Two Ohio Republicans are teeing up a potential total abortion ban test case for the U.S. Supreme Court by seeking co-sponsors for a new “personhood” bill to make performing or having an abortion murder.
GOP Reps. Nino Vitale (Urbana) and Ron Hood (Ashville) are circulating the co-sponsor request for anti-choice legislation that gives legal rights to a fertilized egg and grants whistleblower protections to those who report abortion providers or patients to law enforcement, according to the document reviewed by Rewire.

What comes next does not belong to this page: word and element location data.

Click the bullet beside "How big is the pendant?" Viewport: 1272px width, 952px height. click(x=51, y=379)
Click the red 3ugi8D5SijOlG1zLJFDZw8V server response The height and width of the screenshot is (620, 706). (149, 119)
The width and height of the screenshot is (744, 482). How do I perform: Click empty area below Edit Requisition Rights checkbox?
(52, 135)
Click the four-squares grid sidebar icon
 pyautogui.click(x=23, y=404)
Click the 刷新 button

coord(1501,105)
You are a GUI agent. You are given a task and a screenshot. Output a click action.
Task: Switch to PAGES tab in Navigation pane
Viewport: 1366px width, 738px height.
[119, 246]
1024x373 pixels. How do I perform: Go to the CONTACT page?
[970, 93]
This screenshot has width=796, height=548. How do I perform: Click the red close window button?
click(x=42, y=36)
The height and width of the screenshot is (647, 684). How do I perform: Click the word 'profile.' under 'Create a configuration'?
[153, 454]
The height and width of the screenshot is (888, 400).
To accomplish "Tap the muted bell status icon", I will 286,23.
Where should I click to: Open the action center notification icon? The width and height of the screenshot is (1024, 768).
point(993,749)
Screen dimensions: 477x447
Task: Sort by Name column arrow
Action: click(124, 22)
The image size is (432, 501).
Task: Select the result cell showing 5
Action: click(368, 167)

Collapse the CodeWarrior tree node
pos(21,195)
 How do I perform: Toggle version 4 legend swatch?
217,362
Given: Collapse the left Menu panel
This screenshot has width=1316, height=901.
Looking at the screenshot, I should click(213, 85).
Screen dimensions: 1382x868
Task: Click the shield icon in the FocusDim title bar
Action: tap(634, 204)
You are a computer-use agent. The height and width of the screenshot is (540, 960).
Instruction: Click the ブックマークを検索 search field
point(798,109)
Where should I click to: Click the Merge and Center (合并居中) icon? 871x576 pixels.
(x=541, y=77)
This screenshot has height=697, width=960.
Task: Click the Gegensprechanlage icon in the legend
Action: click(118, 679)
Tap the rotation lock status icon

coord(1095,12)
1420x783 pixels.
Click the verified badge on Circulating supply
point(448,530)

“Up until this point, legislators have only regulated abortion,” the lawmakers wrote in the two-page memo dated September 8. “They have decided which classes of people have a right to life by creating exceptions to abortion, which is tantamount to creating exceptions to pre-meditated murder.”
Aggravated murder in Ohio is punishable by life imprisonment or the death penalty.
A co-sponsor request is a way to gauge support and enlist backers before draft legislation is filed for introduction, a representative from Vitale’s office told Rewire. Co-sponsors have until 5 p.m. on October 6 to sign on in support of the proposed measure, which would be called the Ohio Life at Conception Act.
Republicans control both legislative chambers and the governor’s office. Gov. John Kasich last year signed a 20-week ban on abortion.
If enacted, the Ohio Life at Conception Act could set up a constitutional challenge to the legal right to abortion in the United States, which appears to be the lawmakers’ goal. Calling out the landmark decision in the memo to fellow legislators, they note, “Since the Supreme Court’s 1973 decision on Roe v. Wade, countless innocent children have died at the hands of the abortion industry. … The time for regulating evil and compromise is over. The time has come to abolish abortion in its entirety, and recognize that each individual has the inviolable and inalienable right to life.”
The Supreme Court in Roe v. Wade rejected the notion that a fetus is a “‘person’ within the language and meaning of” the Constitution.
Hood’s and Vitale’s offices did not respond to Rewire‘s inquiry about whether the impending measure was an avenue to overturn Roe v. Wade. But reproductive rights advocates believe it’s likely.
“This total abortion ban is designed as a test case for a Trump-influenced US Supreme Court to obliterate Roe v. Wade and outlaw abortion,” NARAL Pro-Choice Ohio Executive Director Kellie Copeland said in an emailed statement.
The Ohio Life at Conception Act, she noted, isn’t the first effort by Ohio Republicans to overturn the landmark abortion rights decision. Copeland sees an identical aim in current legislation to outlaw abortion in cases involving Down Syndrome and in a bill to make it a felony to perform a common second-trimester procedure known as dilation and evacuation.
“Elected officials should work in the service of their community, not to abuse their position to impose their personal beliefs on their constituents,” she said.
Republican lawmakers in recent years have repeatedly pushed to give legal status to fertilized eggs. In 2015, legislators in 12 states introduced so-called personhood measures that ultimately failed. Colorado was the first state to put the “personhood” issue to voters in a 2008 ballot initiative. It failed that year, and in 2010, 2012, and 2014.